» What you will do
Give the listing again word for word. Leave every image out.
Source data section start
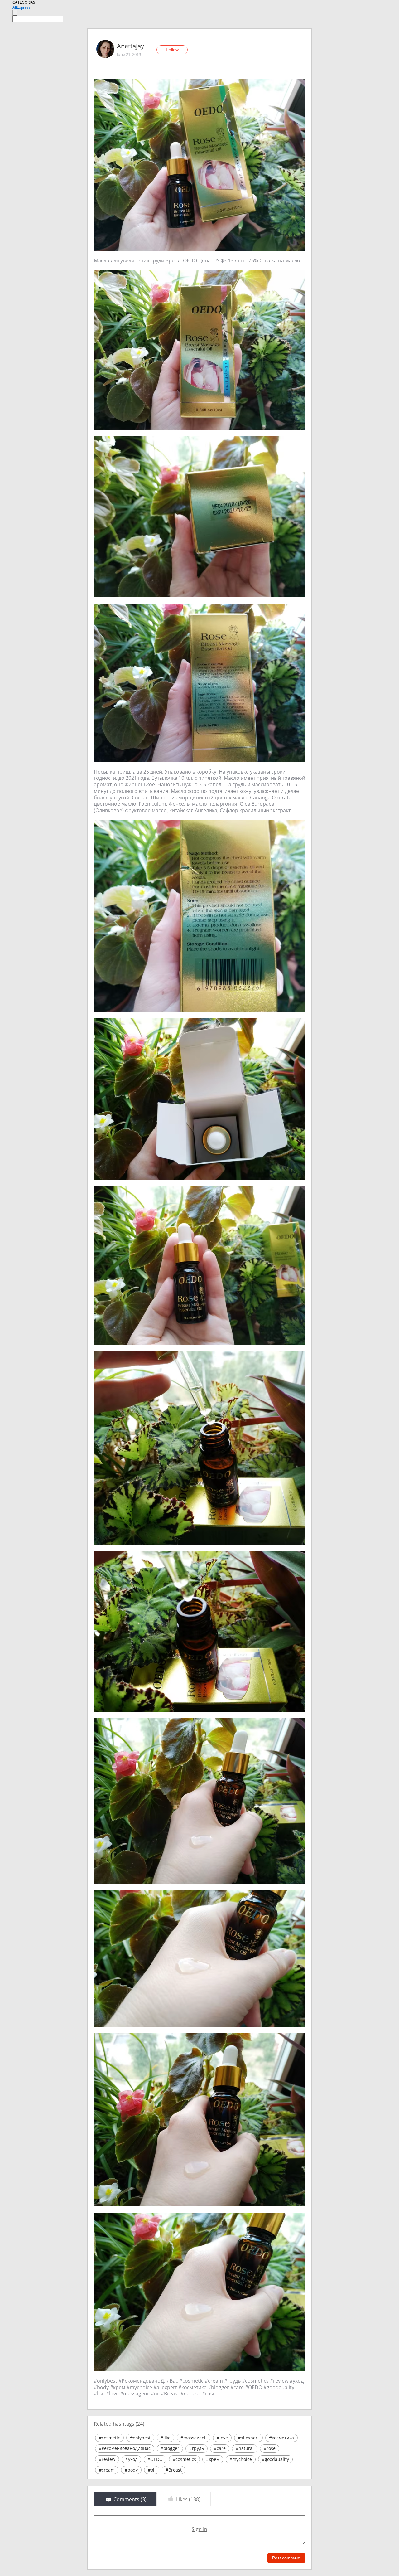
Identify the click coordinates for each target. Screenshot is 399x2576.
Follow (172, 49)
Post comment (286, 2557)
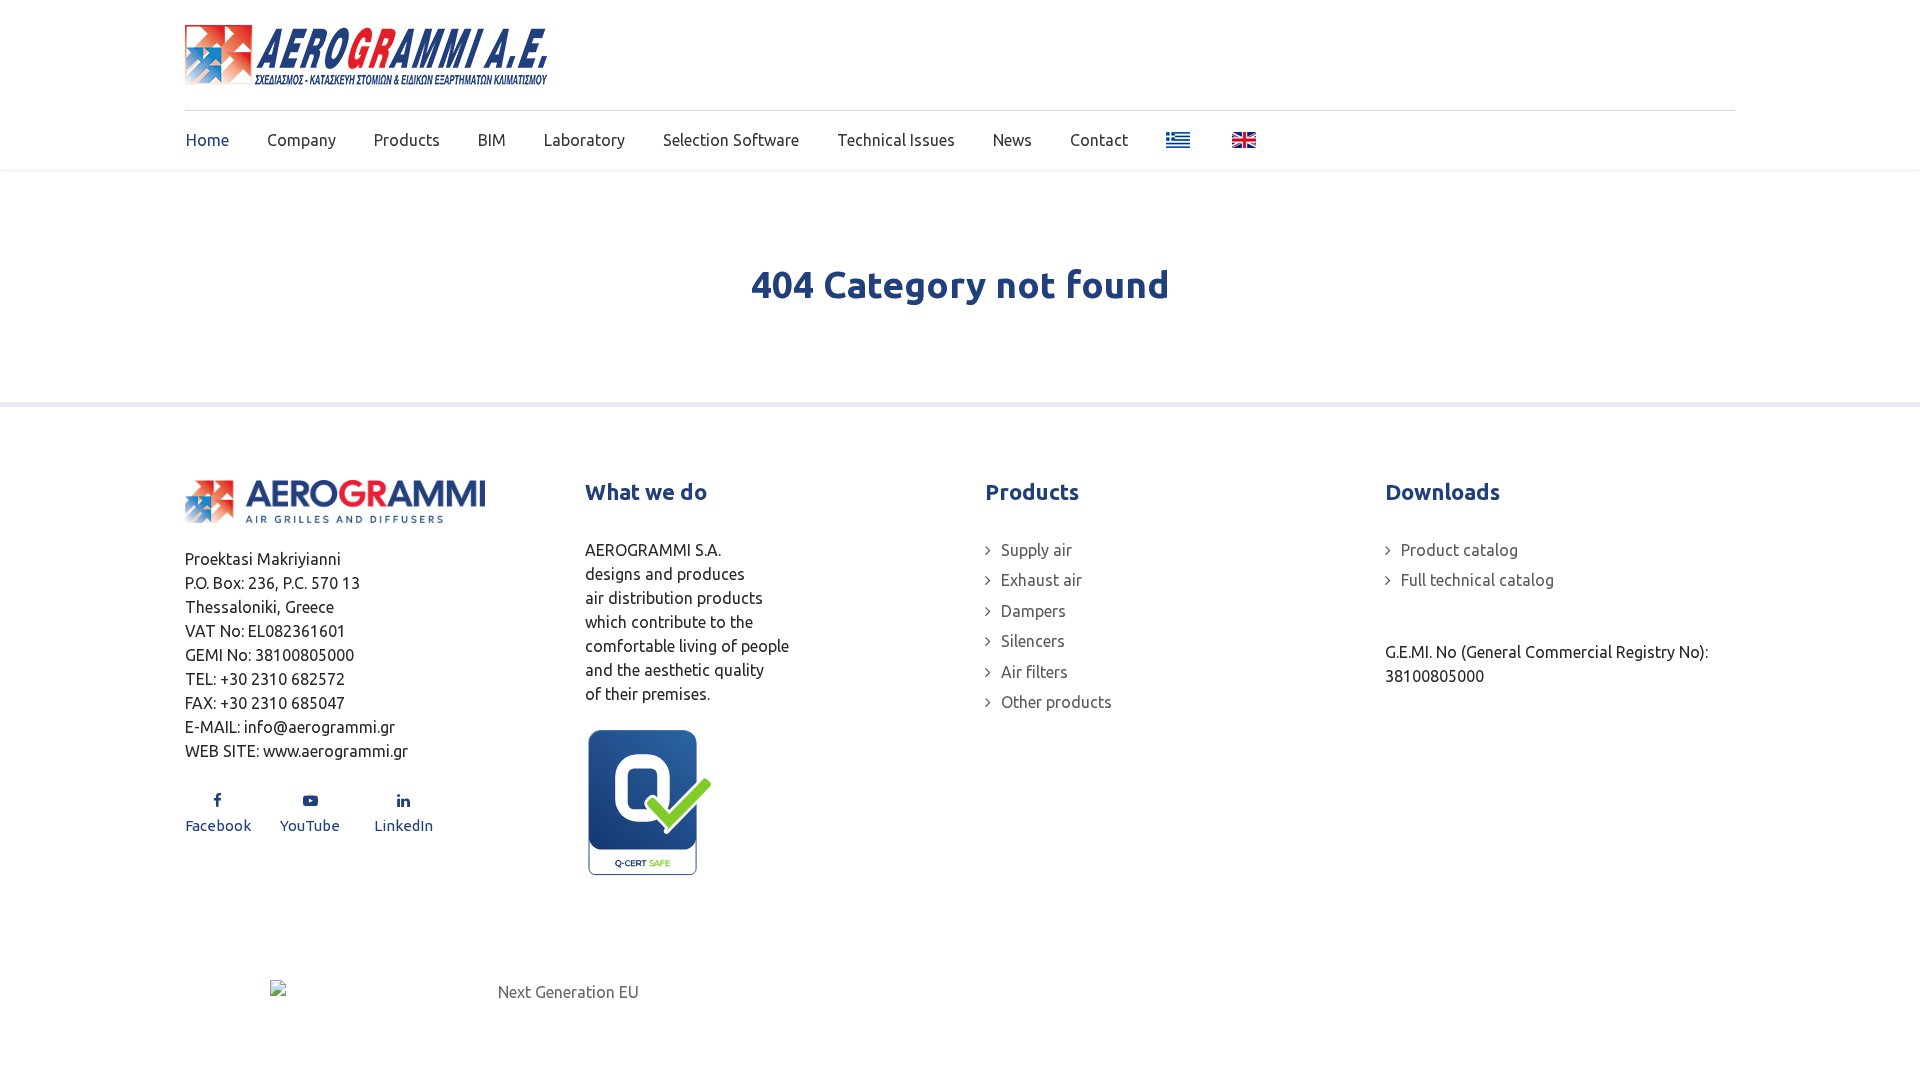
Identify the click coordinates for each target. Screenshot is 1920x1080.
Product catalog (1459, 550)
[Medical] (366, 55)
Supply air (1036, 550)
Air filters (1034, 672)
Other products (1056, 702)
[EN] (1237, 139)
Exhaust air (1041, 580)
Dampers (1033, 611)
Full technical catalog (1477, 580)
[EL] (1180, 139)
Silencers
Source data section end
» Result for this exercise
Identify the click coordinates for each target. Screenshot is 399x2576.
Follow (172, 49)
Post comment (286, 2557)
Identify the click coordinates for each target. Screenshot is 1920x1080.
Product catalog (1459, 550)
[Medical] (366, 55)
Supply air (1036, 550)
Air filters (1034, 672)
Other products (1056, 702)
[EN] (1237, 139)
Exhaust air (1041, 580)
Dampers (1033, 611)
Full technical catalog (1477, 580)
[EL] (1180, 139)
Silencers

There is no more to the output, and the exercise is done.